Note that this requires that we define the historical values:

`h(t,deriv,idxs) = 1.0`

where `deriv`

would be `Val{0}`

and `idxs`

is an integer for which variable in the history to compute, and here for any `idxs`

we give back `1.0`

. Note that if we wanted to use past values of the first derivative then we would define a dispatch like:

`h(t,::Type{Val{1}},idxs) = 0.0`

to say that derivatives before `t0`

are zero for any index.

More about the functional forms for the history function are discussed on the DDEProblem page.
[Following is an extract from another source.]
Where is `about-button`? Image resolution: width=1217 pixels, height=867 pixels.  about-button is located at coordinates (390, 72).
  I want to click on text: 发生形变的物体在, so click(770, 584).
### Undeclared Delays and State-Dependent Delays via Residual Control

You might have noticed DifferentialEquations.jl allows you to solve problems with undeclared delays since you can interpolate `h`

at any value. This is a feature, but use it with caution. Undeclared delays can increase the error in the solution. It's recommended that you use a method with a residual control, such as `MethodOfSteps(RK4())`

whenever there are undeclared delays. With this you can use interpolated derivatives, solve functional differential equations by using quadrature on the interpolant, etc. However, note that residual control solves with a low level of accuracy, so the tolerances should be made very small and the solution should not be trusted for more than 2-3 decimal places.

Note: `MethodOfSteps(RK4())`

with undeclared delays is similar to MATLAB's `ddesd`

. Thus, for example, the following is similar to solving the example from above with residual control:

```
prob = DDEProblem(bc_model,h,u0,tspan)
alg = MethodOfSteps(RK4())
sol = solve(prob,alg)
```

Note that this method can solve problems with state-dependent delays.
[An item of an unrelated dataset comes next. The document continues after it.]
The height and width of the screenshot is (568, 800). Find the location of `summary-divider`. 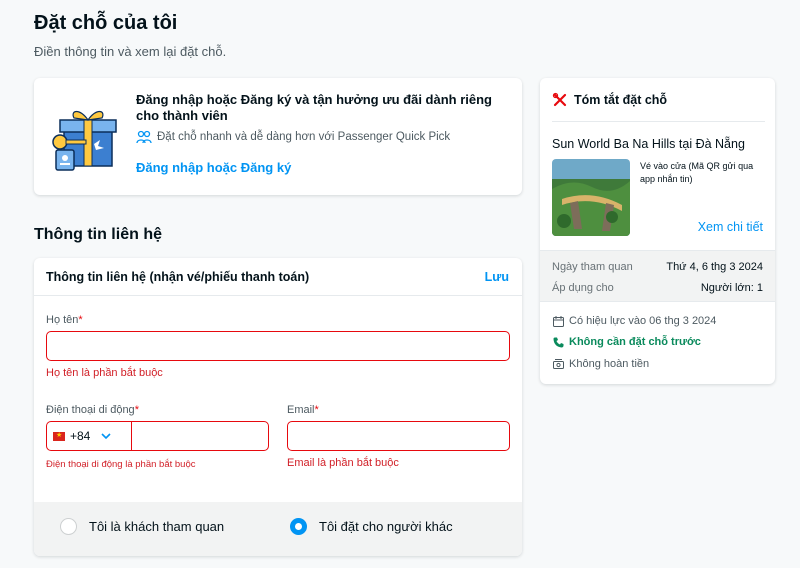

summary-divider is located at coordinates (658, 122).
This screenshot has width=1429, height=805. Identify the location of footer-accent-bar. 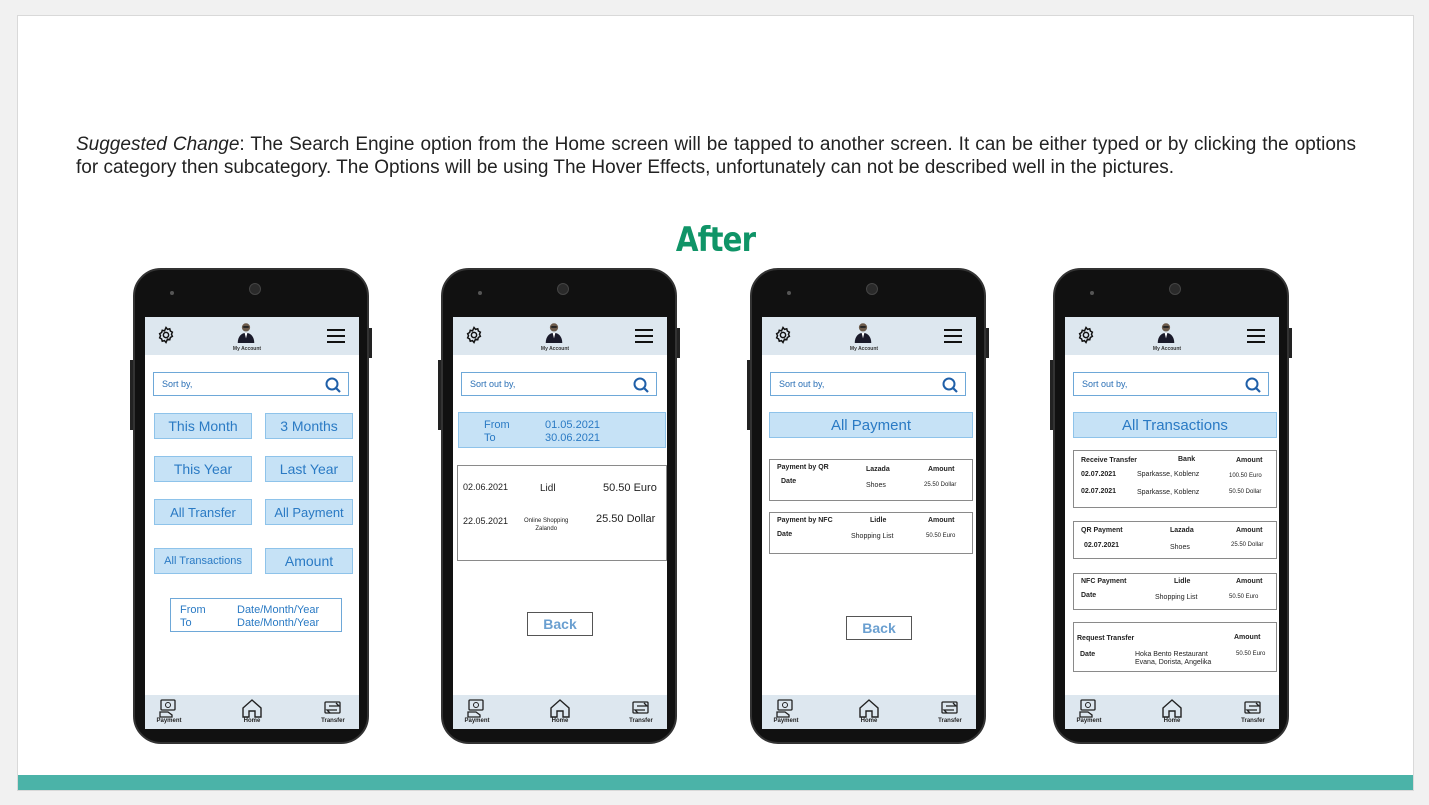
(716, 782).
### State-Dependent Delay Discontinuity Tracking

State-dependent delays are problems where the delay is allowed to be a function of the current state. They can be more efficiently solved with discontinuity tracking. To do this in DifferentialEquations.jl, needs to pass in the functions for the delays to the `DDEProblem`

definition. These are declared as `g(u,p,t)`

where `g`

is the lag function. The signature for the `DDEProblem`

is:

`prob = DDEProblem(f,h,u0,tspan,constant_lags,dependent_lags=nothing)`

Other than that, everything else is the same, and one solves that problem using the common interface.

We can solve the above problem with dependent delay tracking by declaring the dependent lags and solving with a `MethodOfSteps`

algorithm:

```
dependent_lags = ((u,p,t)->tau,)
prob = DDEProblem(bc_model,h,u0,tspan,nothing,dependent_lags)
alg = MethodOfSteps(Tsit5())
sol = solve(prob,alg)
```

Here we treated the single lag `t-tau`

as a state-dependent delay and skipped over the constant lags with `nothing`

. Of course, you can then replace that tuple of functions with whatever functions match your lags.